Of the records that follow, copy only the lines from the line containing "Kontakt (342, 17)" to the line containing "Dž (415, 1670)", both included, exactly as written.

------ Data to examine ------

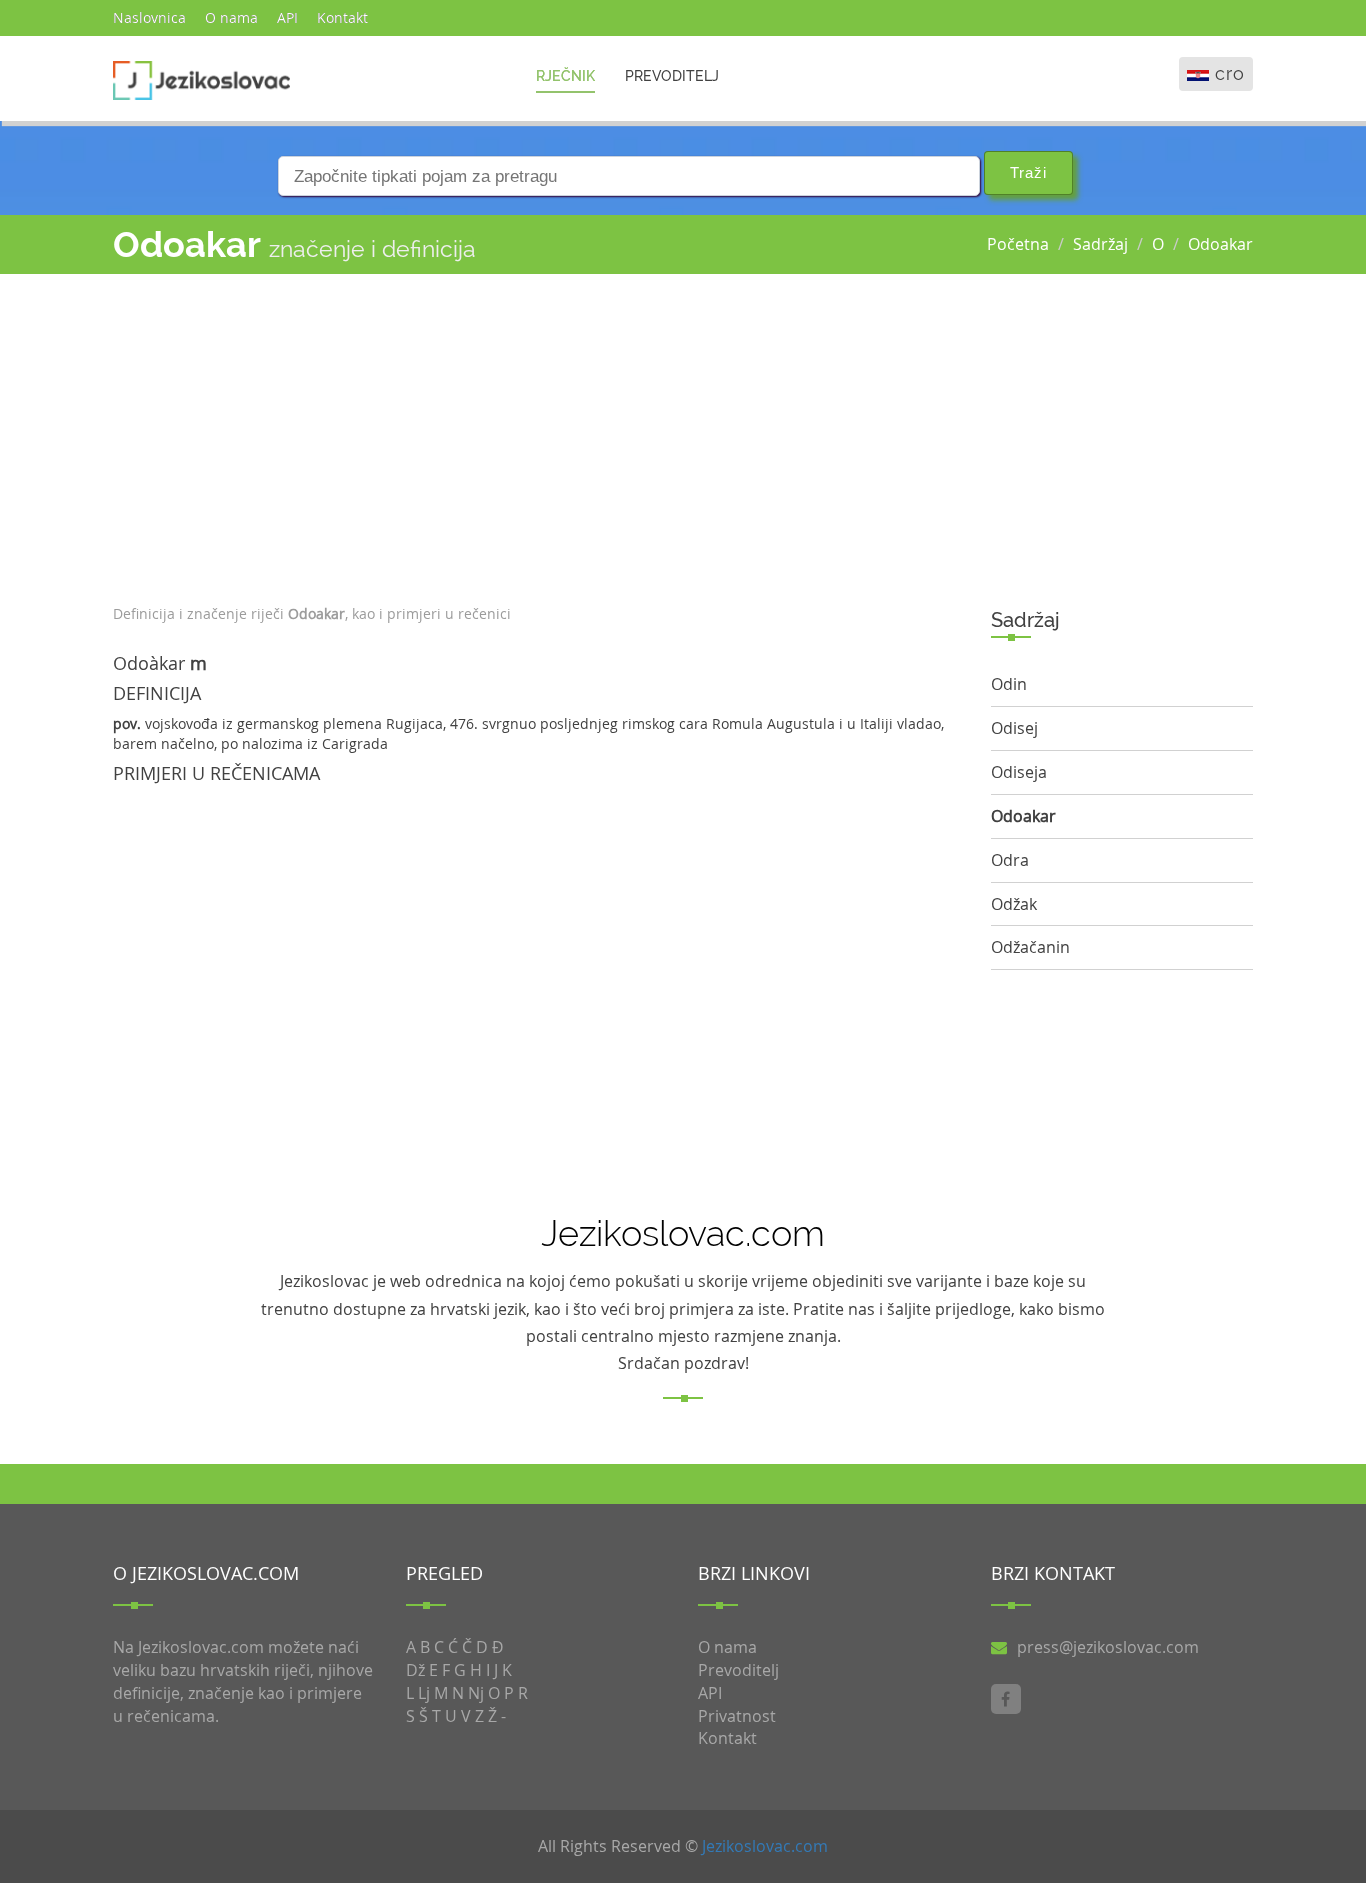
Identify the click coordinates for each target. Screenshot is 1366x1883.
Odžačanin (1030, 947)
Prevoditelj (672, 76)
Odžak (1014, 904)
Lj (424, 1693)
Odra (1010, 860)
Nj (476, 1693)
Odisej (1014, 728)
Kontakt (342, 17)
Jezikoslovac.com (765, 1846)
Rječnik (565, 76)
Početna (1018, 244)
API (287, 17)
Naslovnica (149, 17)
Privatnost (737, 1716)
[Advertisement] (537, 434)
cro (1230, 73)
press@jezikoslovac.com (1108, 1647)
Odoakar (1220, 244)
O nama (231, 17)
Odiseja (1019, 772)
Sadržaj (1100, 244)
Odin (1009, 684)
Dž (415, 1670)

------
------ Data to examine ------

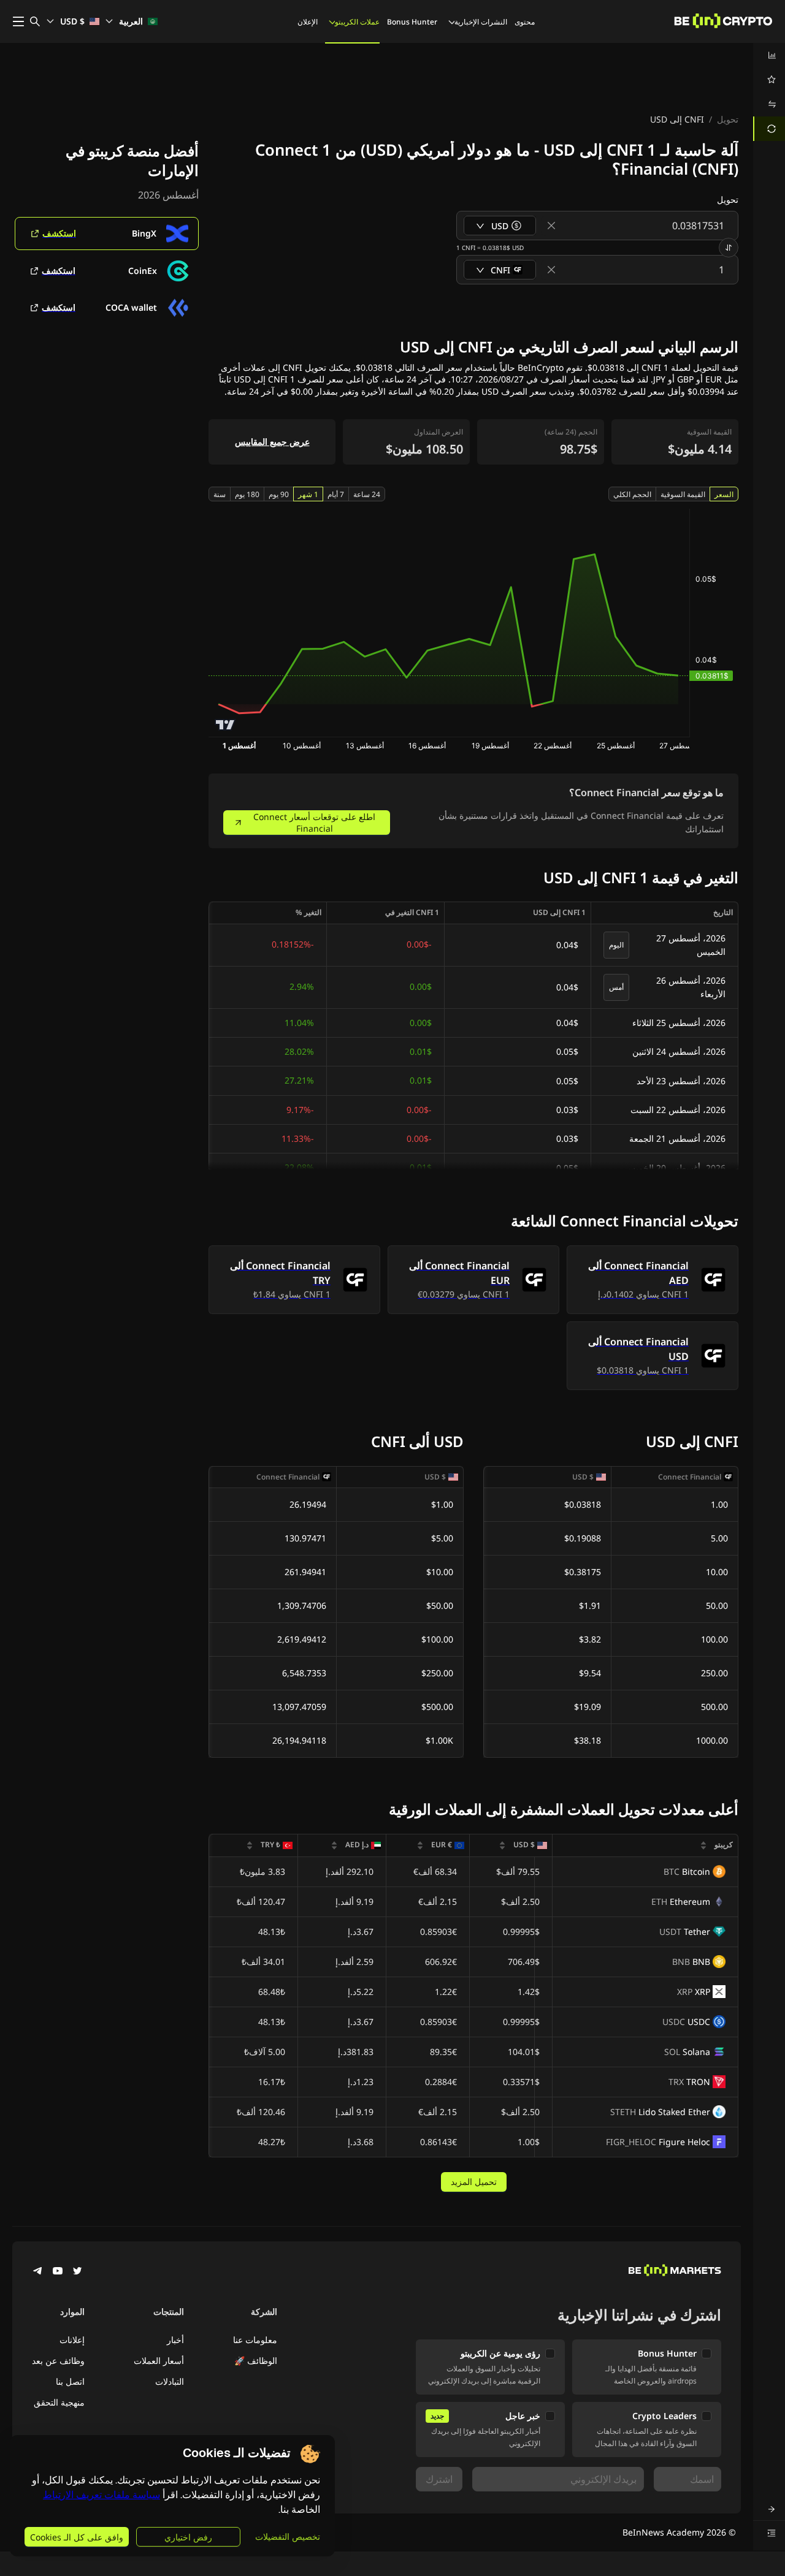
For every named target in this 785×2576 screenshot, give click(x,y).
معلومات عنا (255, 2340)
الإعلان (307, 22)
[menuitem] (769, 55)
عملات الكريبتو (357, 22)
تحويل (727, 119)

------

• **Exercise solution**
Kontakt (342, 17)
Jezikoslovac.com (765, 1846)
Rječnik (565, 76)
Početna (1018, 244)
API (287, 17)
Naslovnica (149, 17)
Privatnost (737, 1716)
[Advertisement] (537, 434)
cro (1230, 73)
press@jezikoslovac.com (1108, 1647)
Odoakar (1220, 244)
O nama (231, 17)
Odiseja (1019, 772)
Sadržaj (1100, 244)
Odin (1009, 684)
Dž (415, 1670)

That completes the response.